Looks like this issue has taken a step or two *backwards* in the past years. Where as the second function used to be vectorized properly, today it seems neither of them are. Contrast this with Clang, which compiles *both* functions into a single instruction: vaddps xmm0, xmm1, xmm0 or some variant thereof depending on the -m options. Compiler Explorer link: https://godbolt.org/z/2AKhnt
(In reply to Joel Yliluoma from comment #11) > Looks like this issue has taken a step or two *backwards* in the past years. > > Where as the second function used to be vectorized properly, today it seems > neither of them are. Which version do you see vectorizing the second (add2) function? > Contrast this with Clang, which compiles *both* functions into a single > instruction: > > vaddps xmm0, xmm1, xmm0 > > or some variant thereof depending on the -m options. > > Compiler Explorer link: https://godbolt.org/z/2AKhnt The main issues on the GCC side are a) ABI details not exposed at the point of vectorization (several PRs about this exist) b) "Poor" support for two-element float vectors (an understatement, we have some support for MMX but that's integer only, but I'm not sure we've enabled the 3dnow part to be emulated with SSE) oddly enough even with -mmmx -m3dnow I see add2 lowered by veclower so the vector type or the vector add must be unsupported(?). llvm is known to support emulating smaller vectors just fine (and by design is also aware of ABI details).

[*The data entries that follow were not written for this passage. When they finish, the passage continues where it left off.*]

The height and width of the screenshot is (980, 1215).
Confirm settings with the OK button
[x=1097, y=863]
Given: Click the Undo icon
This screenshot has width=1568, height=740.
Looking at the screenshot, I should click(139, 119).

GCC 4.1.2 is indicated in the bug report headers. Luckily, Compiler Explorer has a copy of that exact version, and it indeed vectorizes the second function: https://godbolt.org/z/DC_SSb On my own system, the earliest I have is 4.6. The Compiler Explorer has 4.4, and it, or anything newer than that, no longer vectorizes either function.
(In reply to Joel Yliluoma from comment #13) > GCC 4.1.2 is indicated in the bug report headers. > Luckily, Compiler Explorer has a copy of that exact version, and it indeed > vectorizes the second function: https://godbolt.org/z/DC_SSb > > On my own system, the earliest I have is 4.6. The Compiler Explorer has 4.4, > and it, or anything newer than that, no longer vectorizes either function. Ah, OK - that's before GCC learned vectorization and is code-generated by RTL expanding return {BIT_FIELD_REF <a, 128, 0> + BIT_FIELD_REF <b, 128, 0>}; so the only vector support was GCCs generic vectors (and intrinsics). The generated code is far from perfect though. I also think llvms code generation is bogus since it appears the ABI does not guarantee zeroed upper elements of the xmm0 argument which means they could contain sNaNs: typedef float ss2 __attribute__((vector_size(8))); typedef float ss4 __attribute__((vector_size(16))); ss2 add2(ss2 a, ss2 b); void bar(ss4 a) { volatile ss2 x; x = add2 ((ss2){a[0], a[1]}, (ss2){a[0], a[1]}); } produces bar: .LFB1: .cfi_startproc subq $56, %rsp .cfi_def_cfa_offset 64 movdqa %xmm0, %xmm1 call add2 movq %xmm0, 24(%rsp) addq $56, %rsp which means we pass through 'a' unchanged.
(In reply to Richard Biener from comment #14) > I also think llvms code generation is bogus since it appears the ABI > does not guarantee zeroed upper elements of the xmm0 argument > which means they could contain sNaNs: Why would it matter that the unused portions of the register contain NaNs?
(In reply to Joel Yliluoma from comment #15) > (In reply to Richard Biener from comment #14) > > I also think llvms code generation is bogus since it appears the ABI > > does not guarantee zeroed upper elements of the xmm0 argument > > which means they could contain sNaNs: > > Why would it matter that the unused portions of the register contain NaNs? Because it could then raise exceptions that shouldn't be raised?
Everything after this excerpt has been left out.